Heap buffer overflow (underflow) vulnerability was discovered in ONLYOFFICE DocumentServer 6.0.0 and earlier versions.
An attacker using a specially crafted request and file to the server can write a pointer with controlled data into the heap chunk located at a lower address. This results in Remote Code Execution, and can also lead to program crash and/or Denial of Service.
Buffer Overflow
ONLYOFFICE - https://www.onlyoffice.com/
- DocumentServer - https://github.com/ONLYOFFICE/DocumentServer/
Affected versions: 4.0.0-9 - 6.0.0
Fixed version: 6.0.1
Affected versions: 4.2.0.236 - 6.0.1.15
Fixed version: 6.0.1.21
Affected module: https://github.com/ONLYOFFICE/core/tree/v6.0.1.15
Affected function: https://github.com/ONLYOFFICE/core/blob/9a9d60031ecea59ffad3d80cdb141e1bf29d25e7/DesktopEditor/fontengine/fontconverter/FontFileType1.cpp#L310
- Remote
- Code execution
- Denial of Service
To exploit the vulnerability, an attacker must use a specially crafted request and a file to the server, which allows going beyond the lower bound of the heap buffer and writing a pointer to controlled data there.

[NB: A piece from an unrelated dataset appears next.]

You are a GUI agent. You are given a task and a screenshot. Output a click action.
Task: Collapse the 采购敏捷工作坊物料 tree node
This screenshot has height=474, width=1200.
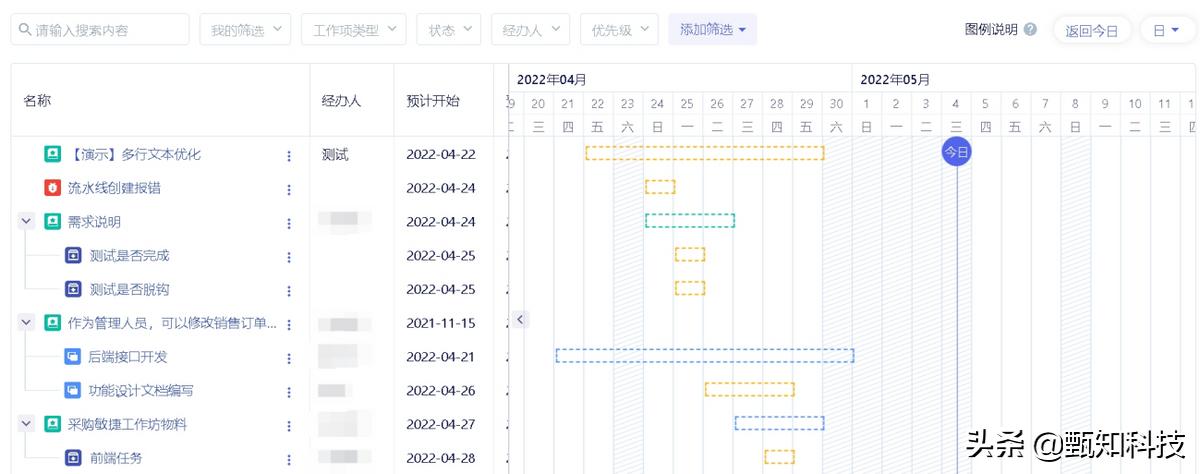point(27,424)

This is a strong primitive when writing exploits that lead to Remote Code Execution, and can also lead to program crash and/or Denial of Service.
void CFontFileType1::Parse()
{
/* ... */
m_arrEncoding = (char **)MemUtilsMallocArray(256, sizeof(char *));
/* ... */
int nCode = atoi( pCur );
/* ... */
if ( nCode < 256 )
{
for ( pCur = pTemp; *pCur == ' ' || *pCur == '\t'; ++pCur ) ;
if ( *pCur == '/')
{
++pCur;
for ( pTemp = pCur; *pTemp && *pTemp != ' ' && *pTemp != '\t'; ++pTemp ) ;
*pTemp = '\0';
m_arrEncoding[ nCode ] = CopyString( pCur );
}
}
/* ... */
}The atoi function can return a negative value, which will be written to the sign integer variable nCode. This value is less than the upper buffer limit (256) because it is negative, causing the following condition to pass. After that, the value is applied as an offset of the array m_arrEncoding, which means referring to previous, smaller addresses relative to the m_arrEncoding pointer.
The vulnerability allows writing the pointer of a heap-chunk with a specific string from a file controlled by the attacker, into a neighboring (located at a lower address) heap-chunk.